There are two levels of the real time quality control of AWS data:
•QC of raw data(signal measurements). It is basic QC, performed at an AWS site. This QC level is relevant during acquisition of Level I data and should eliminate errors of technical devices, including sensors, measurement errors (systematic or random), errors inherent in measurement procedures and methods. QC at this stage includes a gross error check, basic time checks, and basic internal consistency checks. Application of these procedures is extremely important because some errors introduced during the measuring process cannot be eliminated later.
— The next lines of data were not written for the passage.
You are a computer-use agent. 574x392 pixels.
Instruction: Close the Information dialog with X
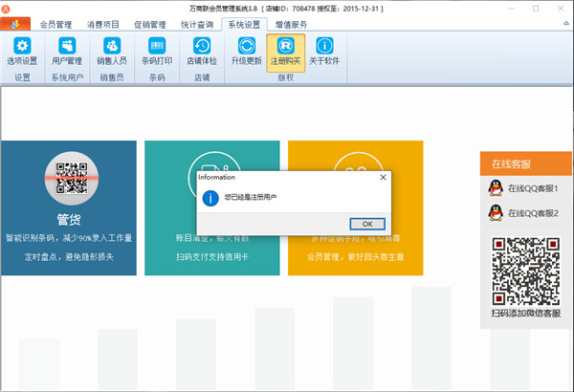(383, 177)
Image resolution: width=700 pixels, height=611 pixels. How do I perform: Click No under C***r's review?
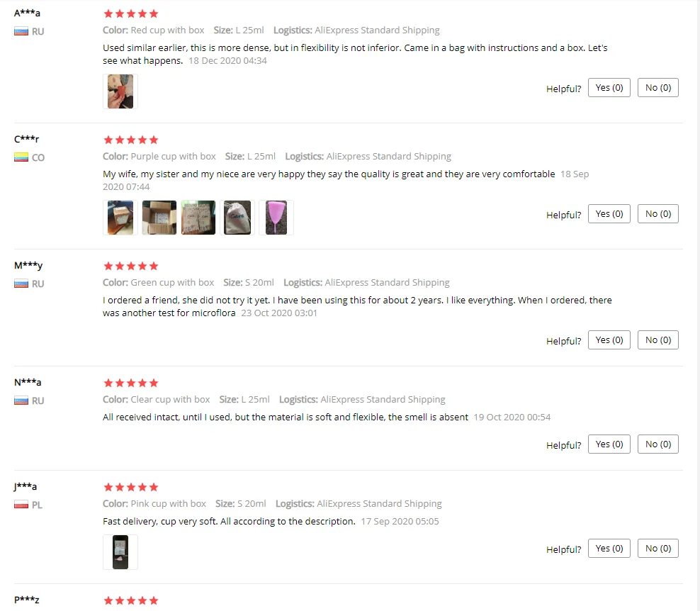[658, 214]
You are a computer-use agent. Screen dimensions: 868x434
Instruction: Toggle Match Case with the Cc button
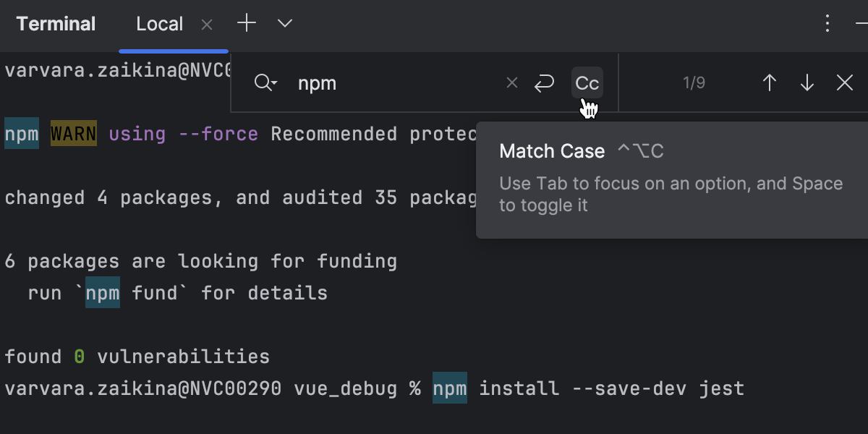587,82
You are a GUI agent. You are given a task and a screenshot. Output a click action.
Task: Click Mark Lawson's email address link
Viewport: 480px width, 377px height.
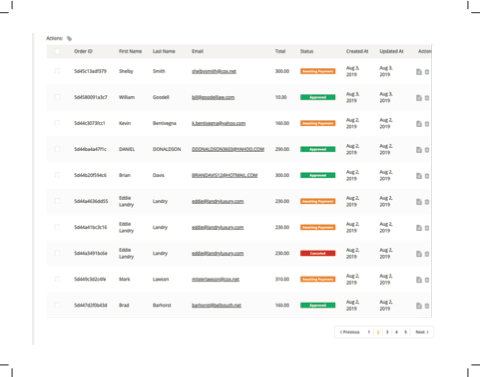pyautogui.click(x=215, y=279)
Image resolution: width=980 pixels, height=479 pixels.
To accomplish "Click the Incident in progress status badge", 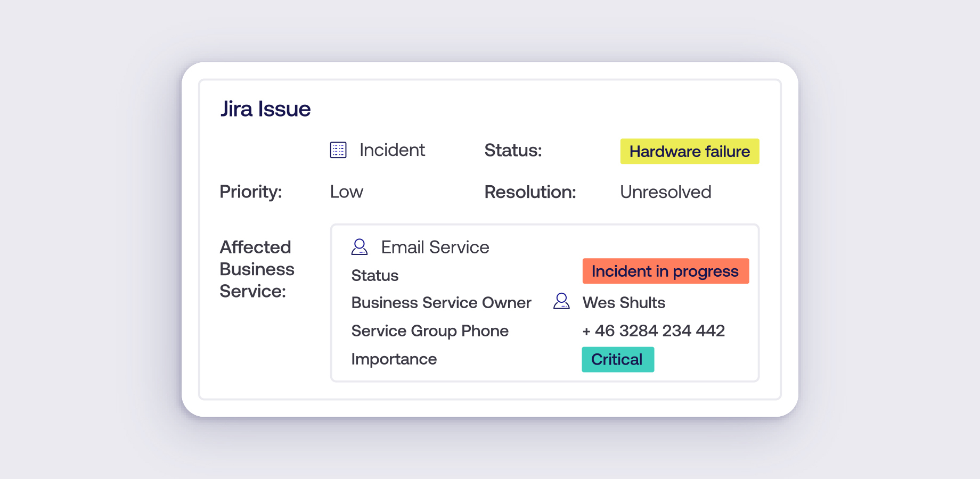I will pyautogui.click(x=665, y=271).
•QC of processed data: It is extended QC, partly performed at an AWS site, but mainly at a Data Processing Centre. This QC level is relevant during the reduction and conversion of Level I data into Level II data and Level II data themselves. It deals with comprehensive checking of temporal and internal consistency, evaluation of biases and long-term drifts of sensors and modules, malfunction of sensors, etc.
The schema of quality control levels can be as follows:
Basic Quality Control Procedures(AWS):
I. Automatic QC of raw data
a) Plausible value check (the gross error check on measured values)
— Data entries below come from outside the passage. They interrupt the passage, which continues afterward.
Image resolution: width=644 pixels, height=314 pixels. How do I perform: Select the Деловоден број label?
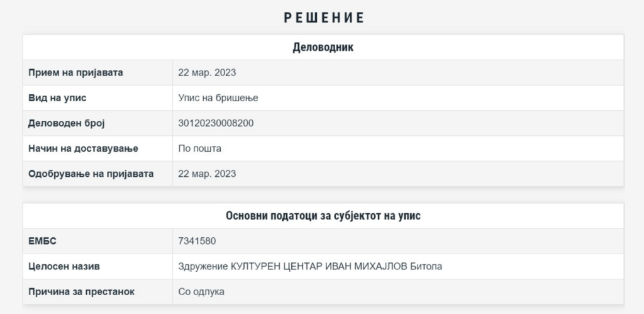pos(67,123)
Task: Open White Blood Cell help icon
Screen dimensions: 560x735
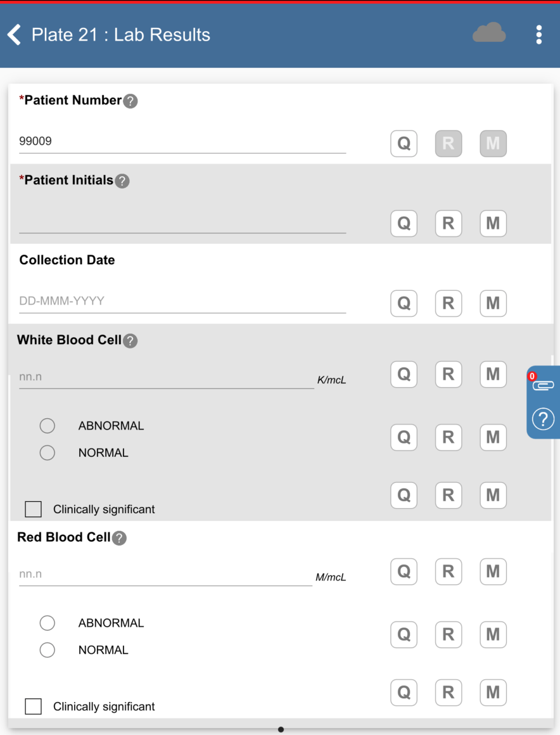Action: (130, 341)
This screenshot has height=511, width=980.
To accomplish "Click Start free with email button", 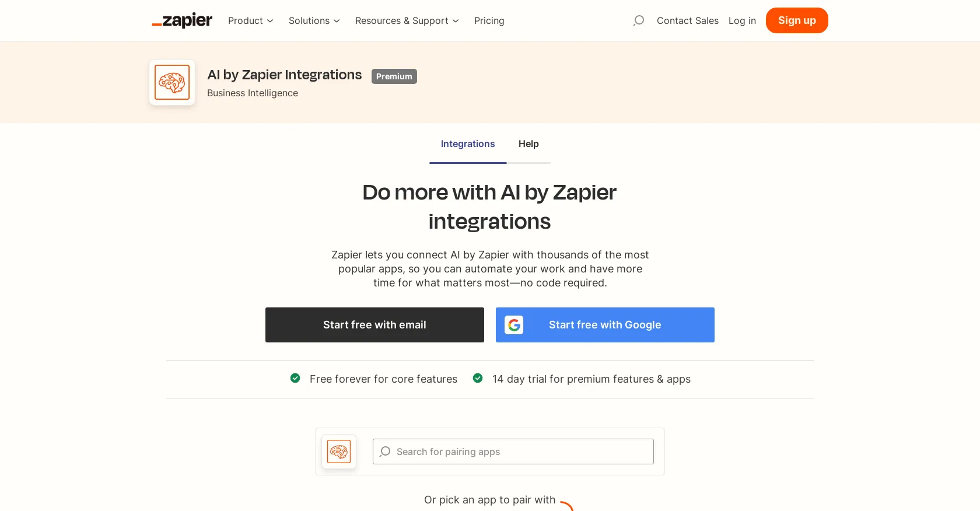I will tap(375, 325).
b) Check on a plausible rate of change (the time consistency check on measured values)
II. Automatic QC of processed data
a) Plausible value check
b) Time consistency check:
•Check on a maximum allowed variability of an instantaneous value (a step test)
•Check on a minimum required variability of instantaneous values (a persistence test)
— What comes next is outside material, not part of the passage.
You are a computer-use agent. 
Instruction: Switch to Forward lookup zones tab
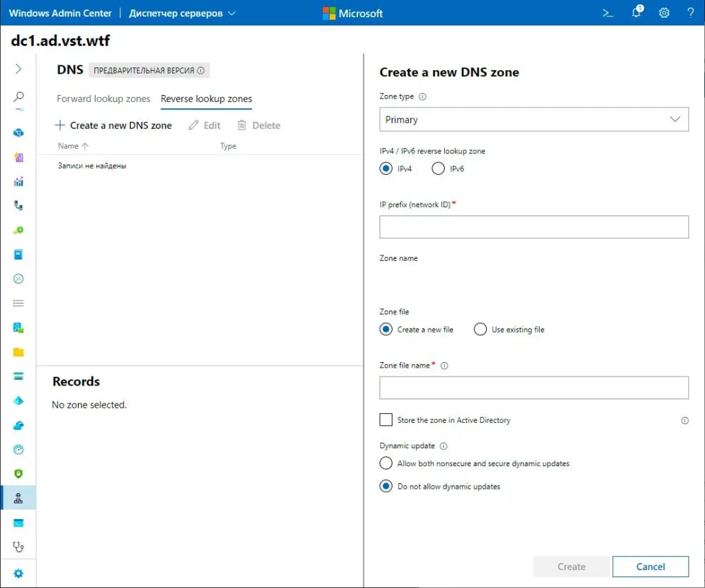103,98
•Calculation of a standard deviation
c) Internal consistency check
d) Technical monitoring of all crucial parts of AWS
Extended Quality Control Procedures (DPC):
a) Plausible value check
b) Time consistency check:
•Check on a maximum allowed variability of an instantaneous value (a step test)
•Check on a minimum required variability of instantaneous values (a persistence test)
•Calculation of a standard deviation
c) Internal consistency check
In the process of applying QC procedures to AWS data, the data are validated and flagged, if necessary, estimated and corrected. If original value is changed as a result of QC practices it is strongly advised that it should be preserved with the new value. A quality control system should include procedures for returning to the source of data (original data) to verify them and to prevent recurrence of the errors. All possibilities for automatic monitoring of error sources should be used to recognise errors in advance before they affect the measured values.
The quality of data should be know at any point of the validation process and can change through the process as more information becomes available.
Comprehensive documentation on QC procedures applied, including the specification of basic data processing procedures for a calculation of instantaneous (i.e. one minute) data and sums should be a part of AWS’ standard documentation.
The guidelines deal only with QC of data from a single AWS, therefore spatial QC is beyond the scope of the document. The same is also true in case of checks against analyzed or predicted fields. Furthermore, QC of formatting, transmission and decoding errors is beyond the scope of the document due to a specific character of these processes, as they are dependent on the type of a message used and a way of its transmission.
Notes:
Recommendations provided in guidelines have to be used in conjunction with the relevant WMO documentation dealing with data QC:
(1)Basic characteristics of the quality control and general principles to be followed within the framework of the GOS are very briefly described in the Manual of GOS, WMO-No. 544. QC levels, aspects, stages and methods are described in the Guide on GOS, WMO-No. 488.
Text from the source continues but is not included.